ECE graduate student Phal's research featured on journal cover for a third time
A skilled artist and photographer, ECE doctoral student Yamuna Phal relishes the opportunity to create striking images representing her research. In June, the Journal of Physical Chemistry C featured her work on its cover, marking the third time one of her papers made the cover of a major peer-reviewed journal.
“It was an honor to have my artwork selected for the cover of another journal – it’s a great source of joy and pride for me,” said Phal, a member of Bioengineering Professor Rohit Bhargava’s Chemical Imaging and Structures Lab. “I enjoy being able to use my artistic side to visually summarize theoretical and complex concepts.”
Phal’s paper, “Resolution limit in infrared chemical imaging,” with former ECE Professor P. Scott Carney, ECE alumnus Luke Pfister, and Bhargava, reports an information theory-based approach to quantify the resolution limit of chemical imaging systems by accounting for signal-to-noise ratio and the multiple wavelengths involved in this type of infrared imaging.
Her work provides an analytical formulation while demonstrating an improved resolution limit for spectral imaging systems compared to conventional optical imaging systems.
Chemical imaging techniques enable both molecular and optical evaluation of a sample, such as a tissue or a polymer, which provides more information about the sample than could be obtained by an optical microscope or spectroscopic measurements alone.
Chemical imaging is an emerging technique with broad applications in biomedical analyses and quality assurance and control for use in the pharmaceutical, polymer, semiconductor, agriculture, and security industries. Illinois has been a leader in the development of infrared imaging technology and provided both theory and experimental methods that have pushed its limits.
For her cover artwork, Phal depicted the infrared light waves used in chemical imaging as orange spirals illuminating two representative samples. She also created close-up simulations of how conventional imaging techniques and novel chemical imaging methods would perceive the two samples.
“The multiple wavelengths in IR chemical imaging systems enable better spectral contrast,” Phal said. “Thus, the ability to distinguish between samples or the perceived resolution limit, is improved.”
“Chemical imaging is an exciting area, with deep connections to work done at Illinois and in the Electrical and Computer Engineering Department for years,” said Bhargava, a Founder Professor in Bioengineering. “Yamuna and colleagues are helping accelerate our contributions and impact with these studies across many fields, as recognized by cover selections by three journals in just over a year.
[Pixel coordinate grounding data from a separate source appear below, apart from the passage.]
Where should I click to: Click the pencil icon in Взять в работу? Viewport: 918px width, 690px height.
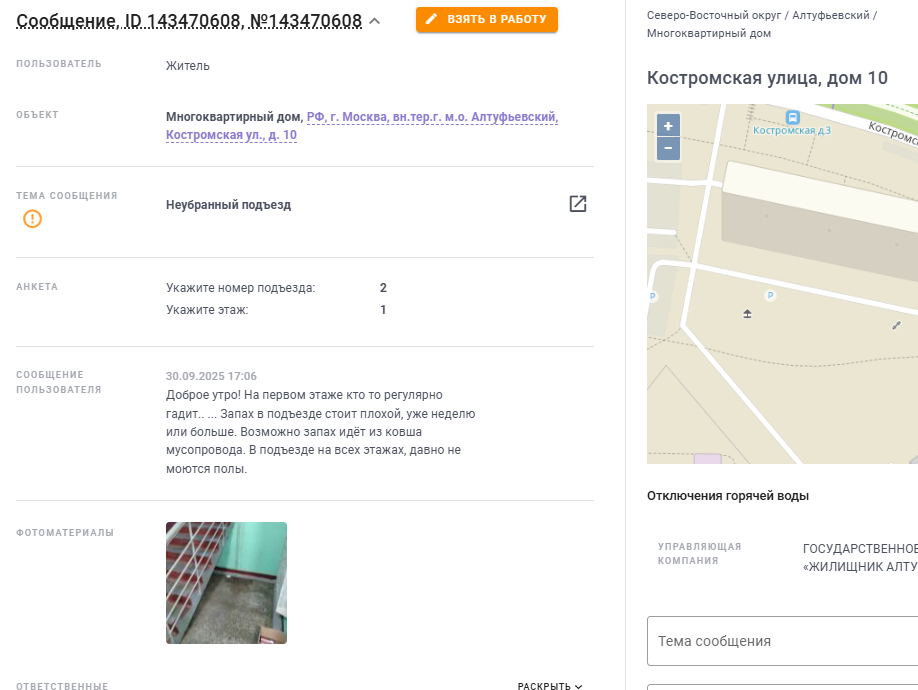tap(431, 19)
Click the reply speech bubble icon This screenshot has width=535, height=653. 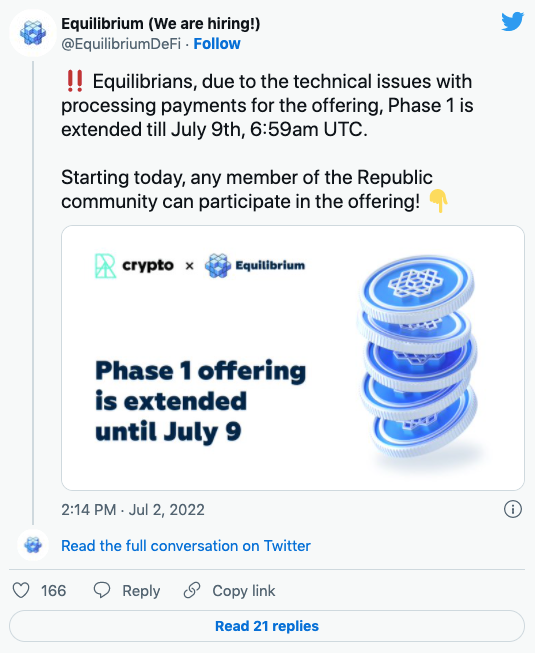pos(102,590)

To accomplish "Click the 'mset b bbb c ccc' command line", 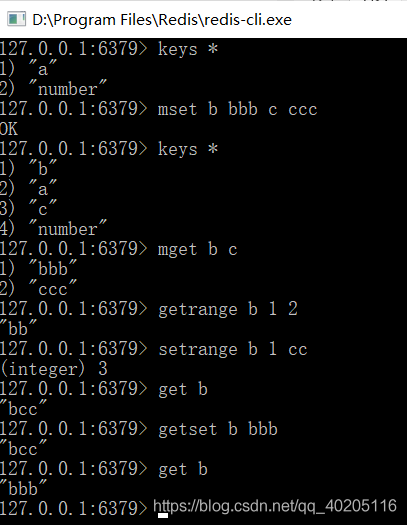I will (x=238, y=109).
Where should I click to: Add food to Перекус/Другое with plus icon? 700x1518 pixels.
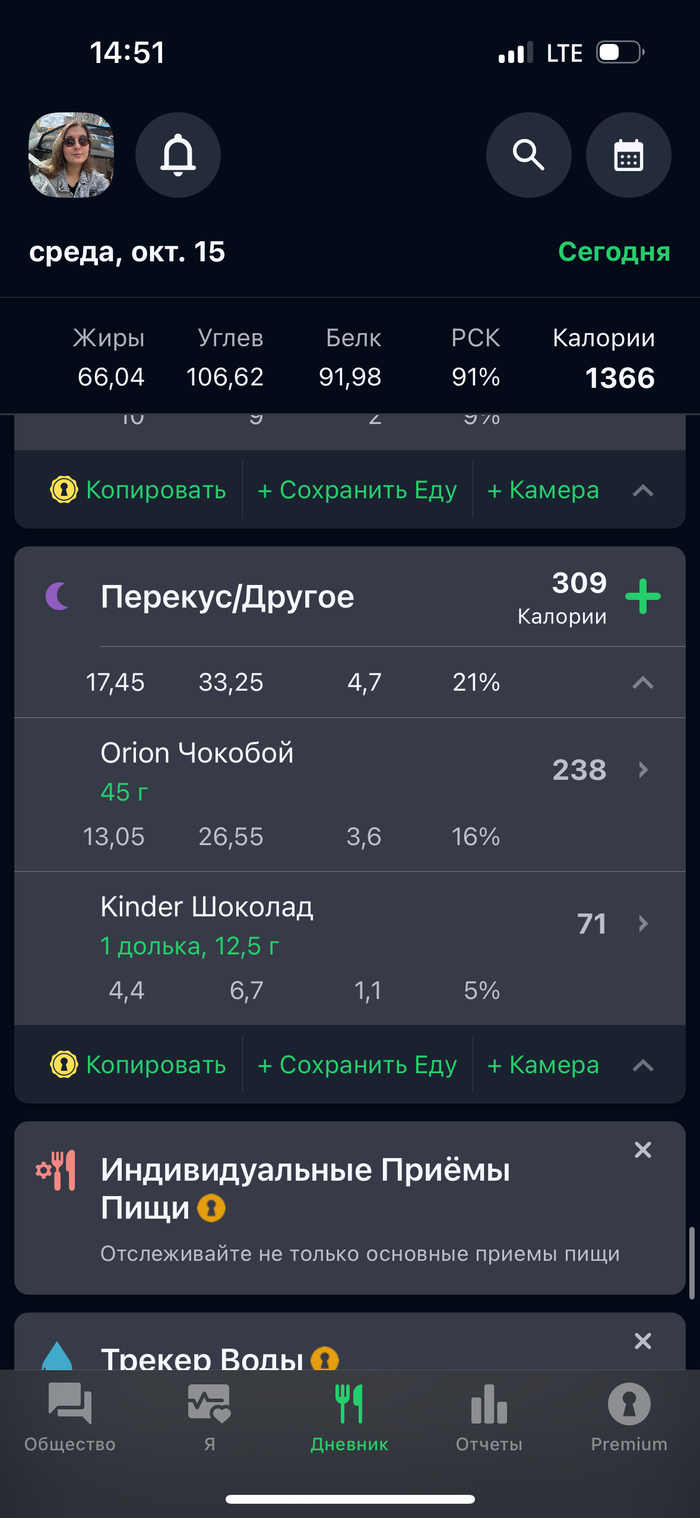click(643, 597)
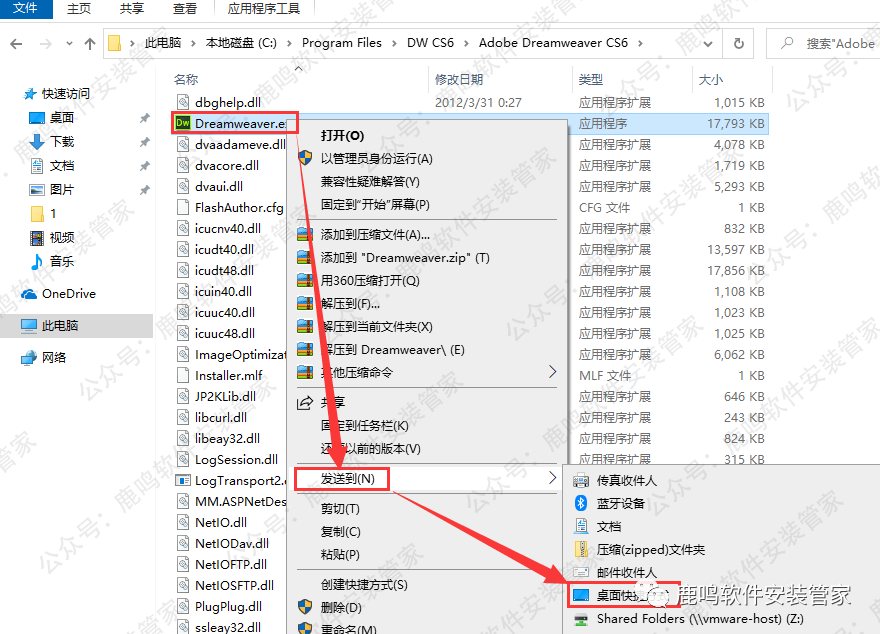Click the refresh icon beside address bar
Screen dimensions: 880x634
click(737, 42)
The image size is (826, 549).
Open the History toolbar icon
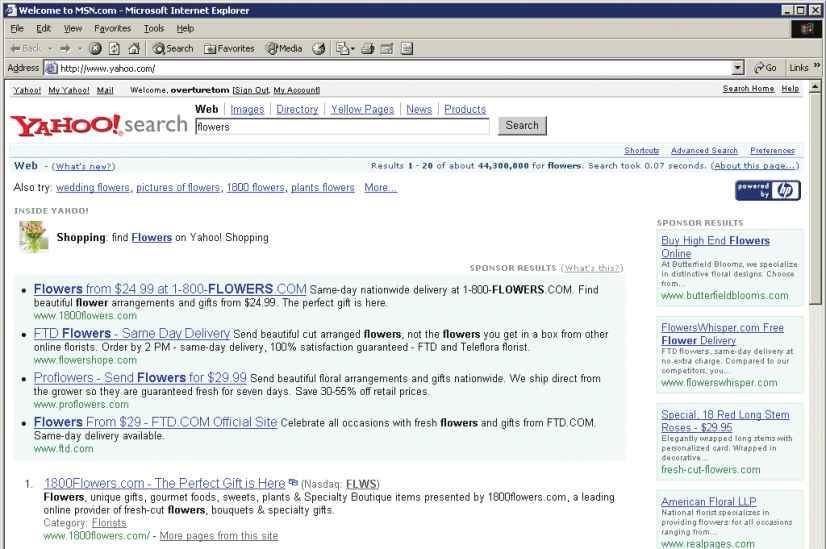click(x=319, y=48)
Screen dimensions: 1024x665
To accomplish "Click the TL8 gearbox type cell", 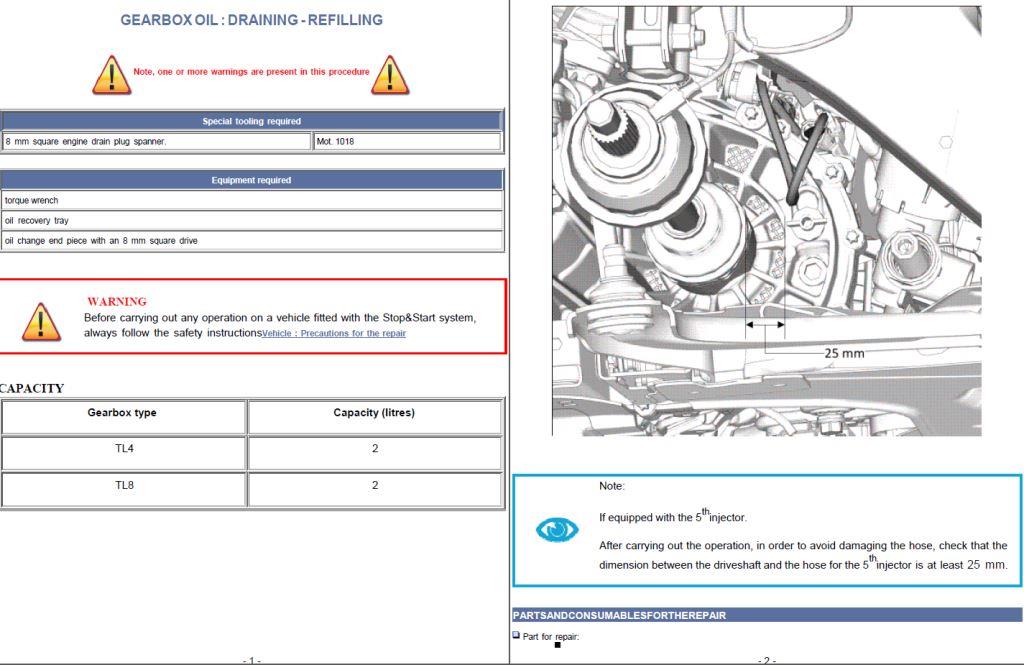I will 123,486.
These selections also recognize the beautiful intersection of art and science.”
Phal’s previous research was featured on the covers of two other journals in 2021. She worked with Dr. Kevin Yeh and Bhargava to report a new chemical imaging technique to measure polarized light-matter interactions. The paper, “Concurrent vibrational circular dichroism measurements with infrared spectroscopic imaging,” made the cover of Analytical Chemistry. This work demonstrated a novel technique of chirality mapping that advanced the capability of current vibrational circular dichroism spectroscopy instruments to enable imaging.
In September 2021, the same team of Phal, Yeh and Bhargava reported another study, “Design considerations for discrete frequency infrared microscopy systems,” which was featured on the cover of Applied Spectroscopy. This paper reviewed the design of instrument configurations for laser-based chemical imaging systems.